Crash Diet: How Dramatic Steps Cut McKinney's Water Use

Three years after a severe drought forced McKinney to put itself on a water diet, the city is using 30 percent less water per person.

Now the city gets calls from other Texas towns, wondering how it became more water-efficient.

The city passed tough water restrictions in 2006.

That summer, giant cracks were opening up in the ground in Collin County. Lake Lavon, the source of drinking water for much of the region, was starting to look more like a giant puddle.

McKinney officials feared there might not be enough water to supply the town. 

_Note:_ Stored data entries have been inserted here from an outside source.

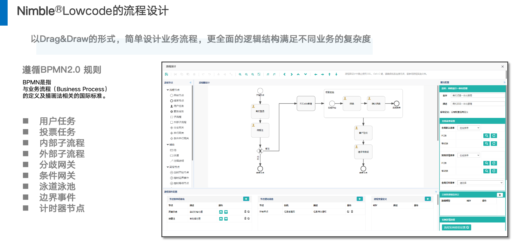Click the zoom in magnifier icon
The width and height of the screenshot is (512, 241).
pos(240,74)
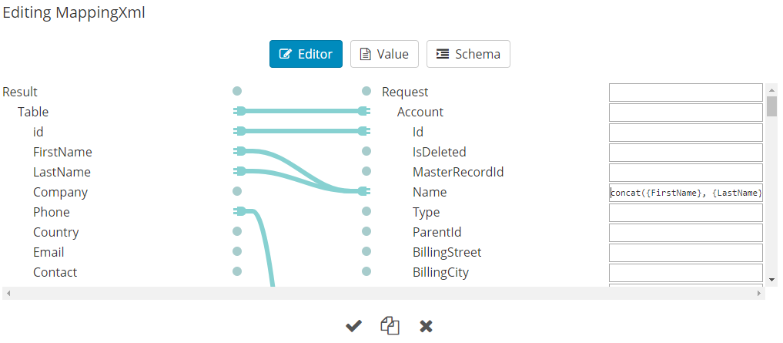Click the connector dot beside IsDeleted
The height and width of the screenshot is (343, 783).
pyautogui.click(x=366, y=151)
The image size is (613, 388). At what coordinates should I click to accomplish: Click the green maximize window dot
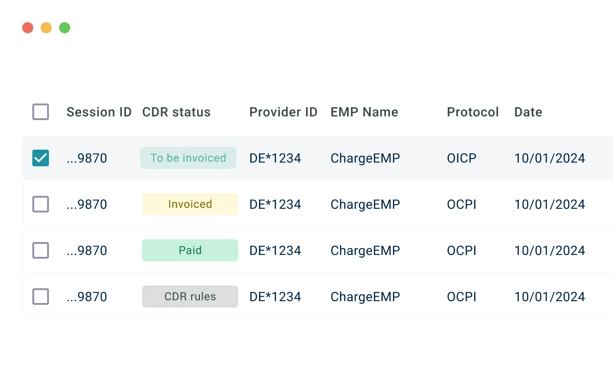click(x=65, y=28)
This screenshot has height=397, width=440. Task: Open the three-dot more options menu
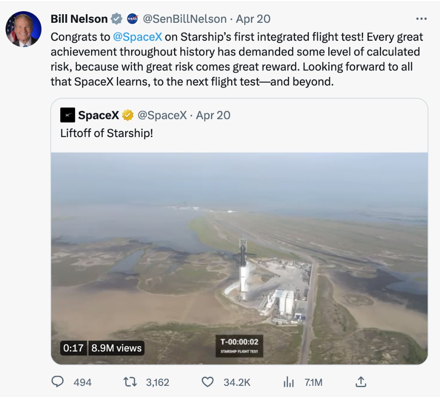[422, 19]
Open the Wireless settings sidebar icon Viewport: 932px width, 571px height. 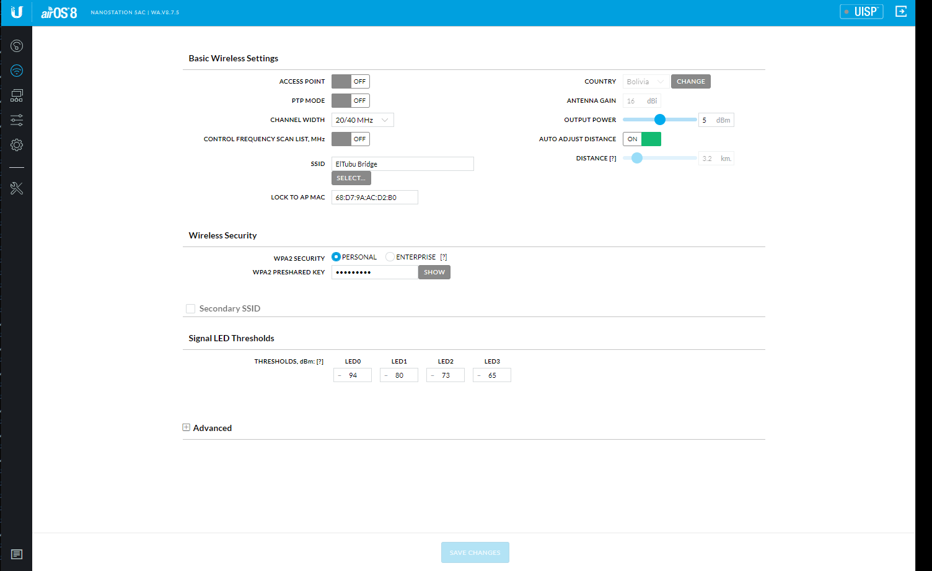pos(17,71)
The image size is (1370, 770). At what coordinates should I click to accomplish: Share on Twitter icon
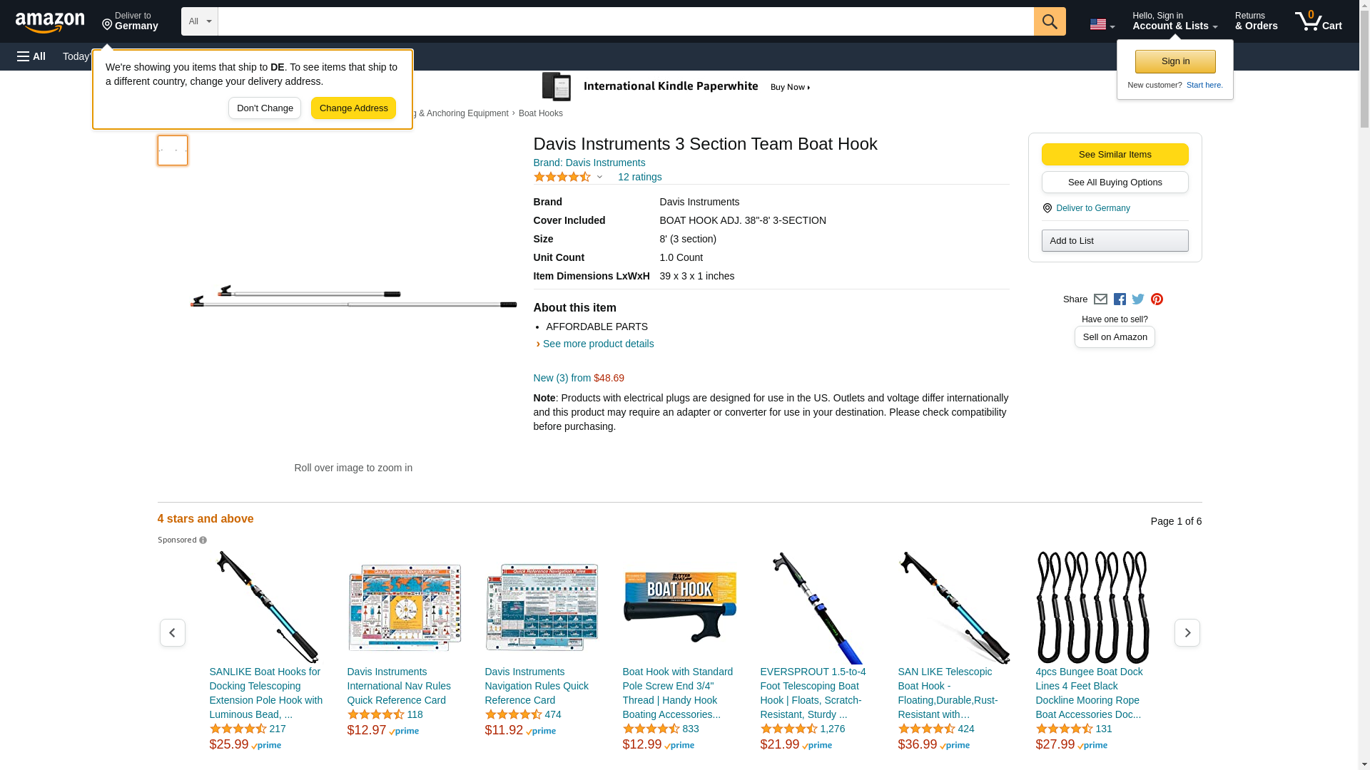[1138, 299]
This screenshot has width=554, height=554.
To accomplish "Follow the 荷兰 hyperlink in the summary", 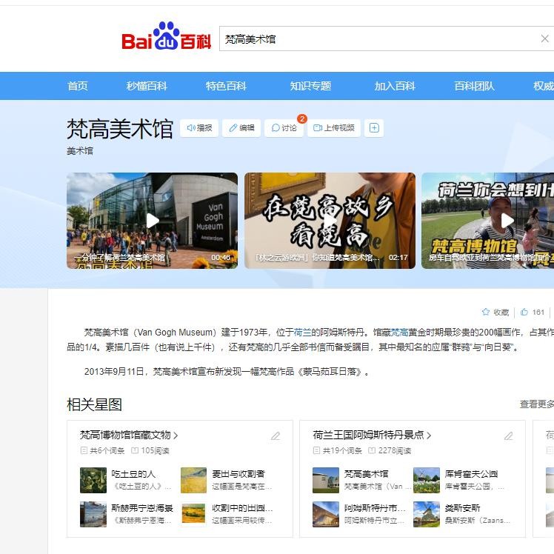I will pyautogui.click(x=302, y=333).
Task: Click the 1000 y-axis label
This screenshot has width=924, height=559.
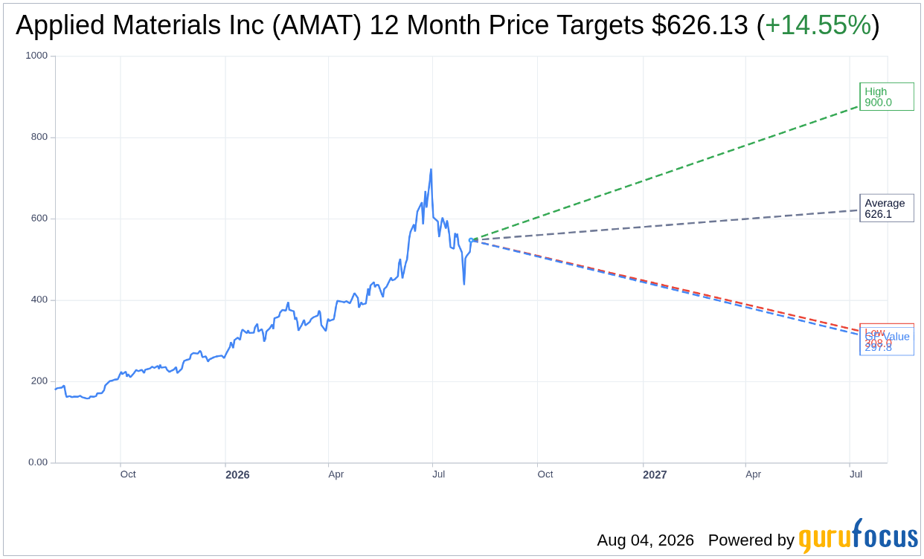Action: [x=36, y=56]
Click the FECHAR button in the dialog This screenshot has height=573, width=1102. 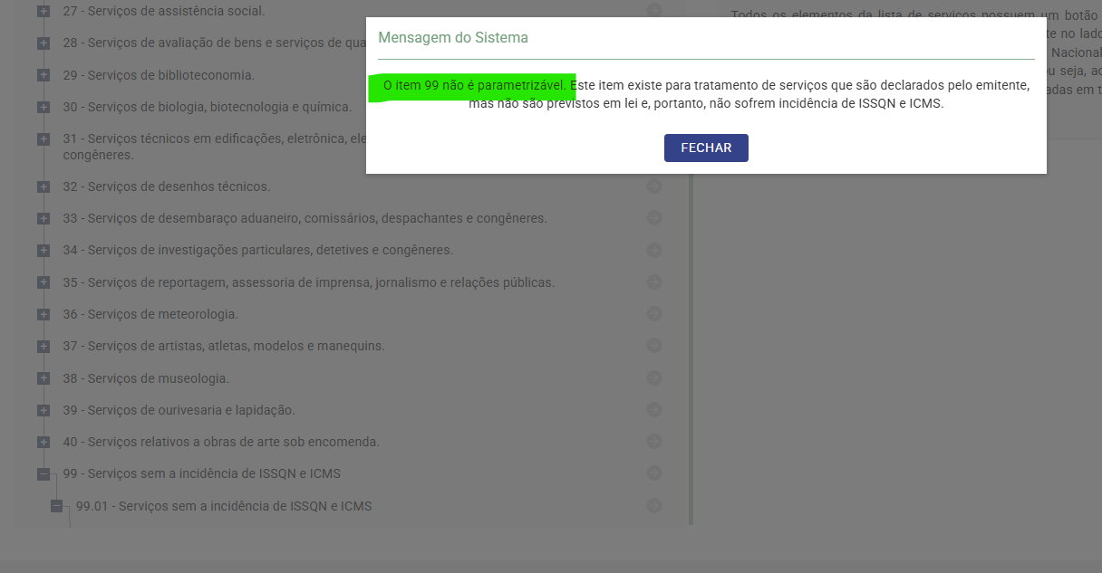coord(706,148)
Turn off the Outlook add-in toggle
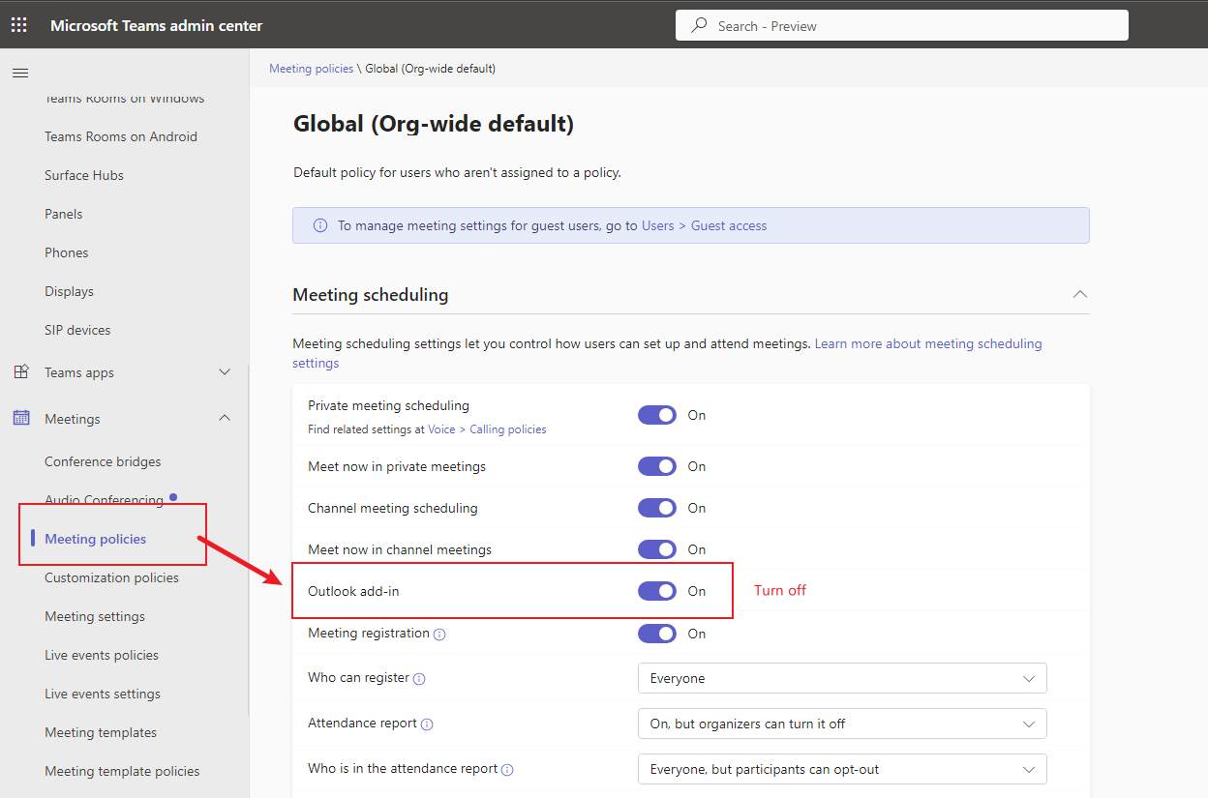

"With the population growth and that amount of water use, we would just run out," said Hal Cranor, the city's public works director.

McKinney's new restrictions prohibited residents from watering more than two days a week. As the drought eased, the city kept the restrictions in place year-round, even in the winter months when there's less strain on the system.

As the laws changed, attitudes started to change, too, town officials said.

"It was a great idea. I mean we have to do something to start," said McKinney resident Kenneth Phelps, who admitted that not everyone was quick to embrace the changes.

Today he uses less water, and the cost of his monthly water bills has evened out, Phelps said. He also used a city conservation program to install a "smart controller" on his sprinkler system.

Researchers at Texas A&M University have recently questioned the effectiveness of some smart controllers. But McKinney residents using the devices are allowed to water more than twice a week, the controllers are designed to adjust with the weather and save water.

Many McKinney homeowners have embraced the smart controllers, and the city said it's helping to contribute to conservation.

"I think we're doing a pretty good job of realizing this is not New England; this is Texas," Cranor said.

City officials said they guess McKinney won't be the only one following the same course in a few years.